Restate all the entries exactly as they appear, apart from the pictures.

--

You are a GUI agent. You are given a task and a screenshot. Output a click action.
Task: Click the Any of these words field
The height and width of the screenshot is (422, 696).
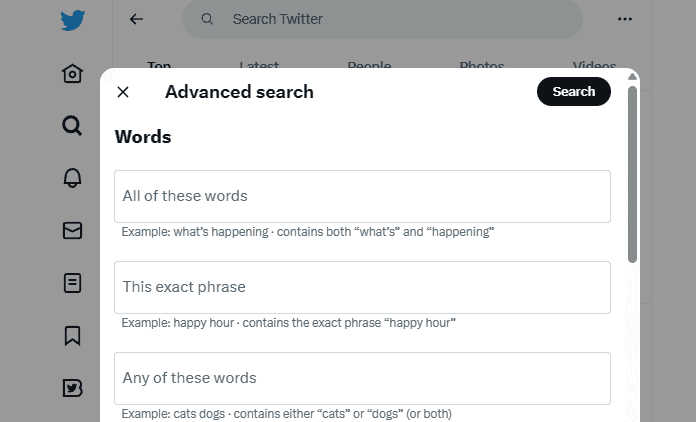(x=362, y=379)
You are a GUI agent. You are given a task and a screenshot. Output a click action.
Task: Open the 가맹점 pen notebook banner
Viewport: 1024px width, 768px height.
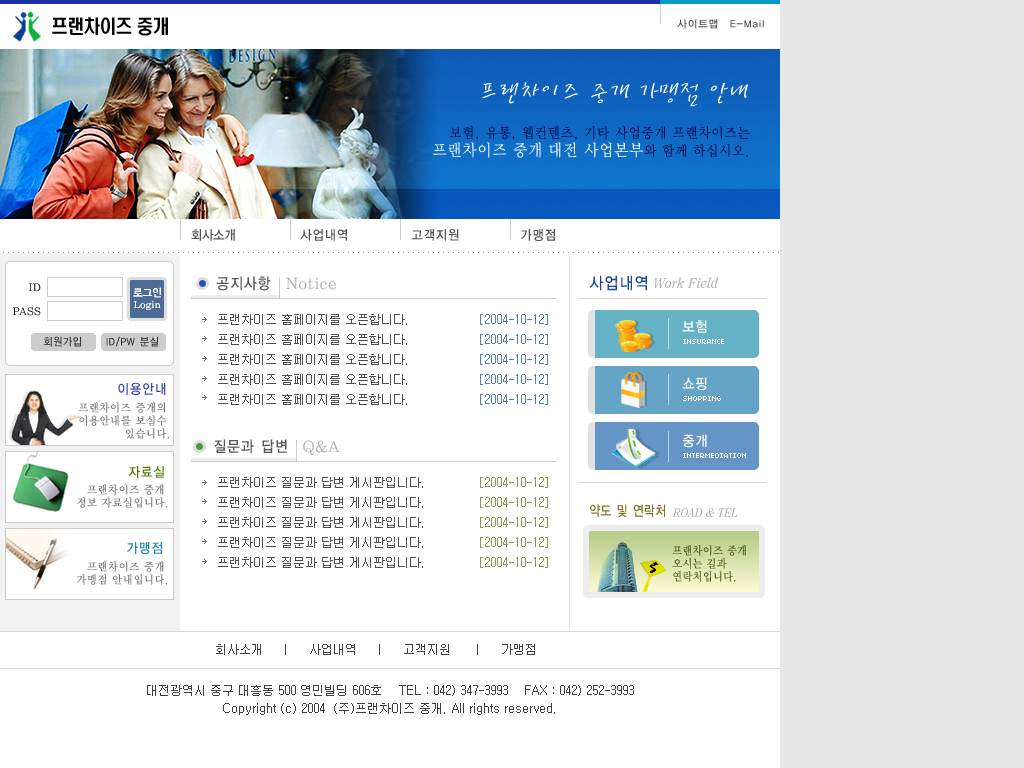click(x=89, y=564)
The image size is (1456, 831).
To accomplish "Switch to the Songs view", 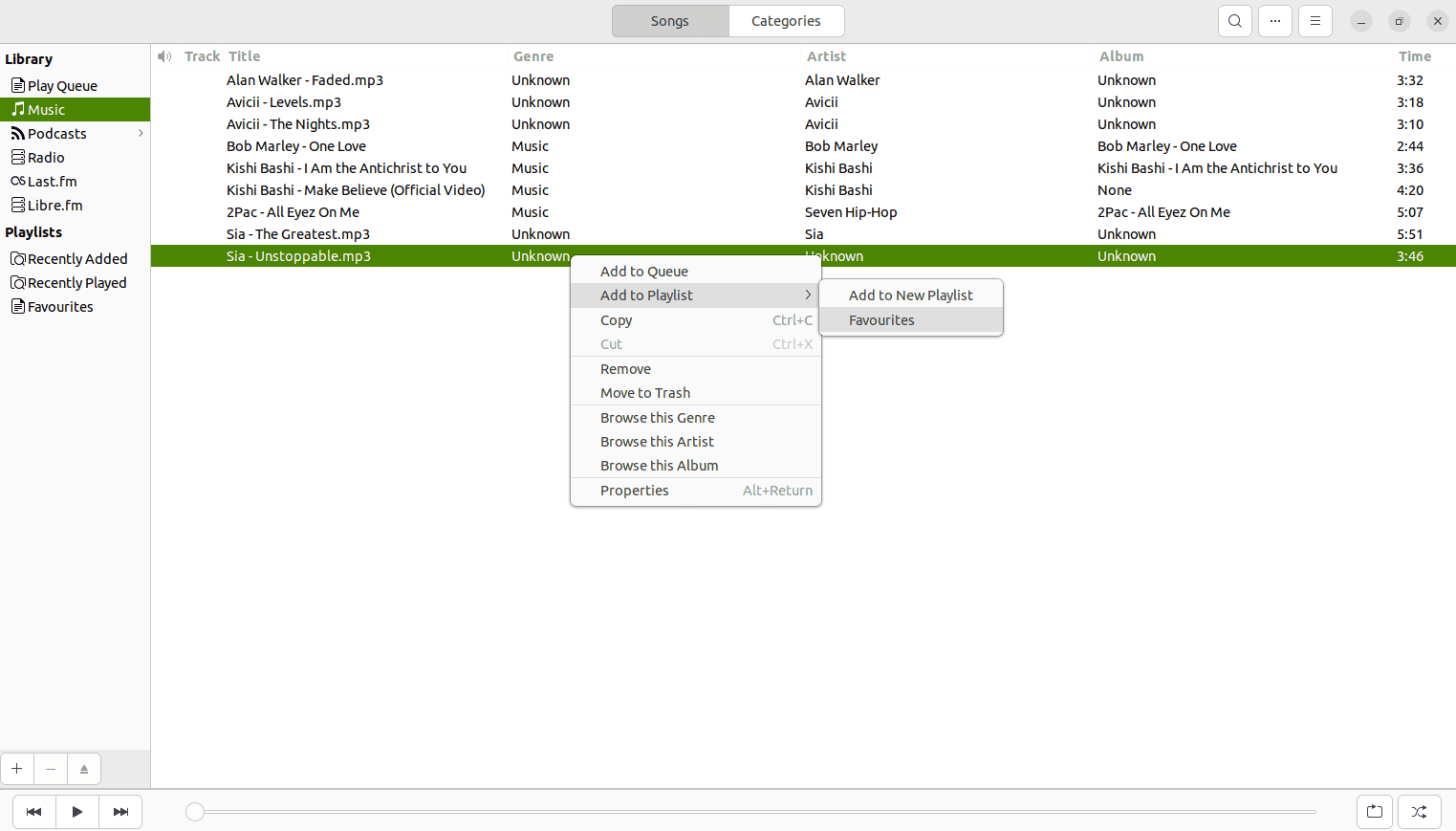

--

:: Output for this exercise ::
You are a GUI agent. You are given a task and a screenshot. Output a click action.
Task: Click the Any of these words field
The height and width of the screenshot is (422, 696).
(x=362, y=379)
You are a GUI agent. You are given a task and a screenshot. Output a click action.
Task: Open the 가맹점 pen notebook banner
Viewport: 1024px width, 768px height.
click(x=89, y=564)
The image size is (1456, 831).
To accomplish "Switch to the Songs view", 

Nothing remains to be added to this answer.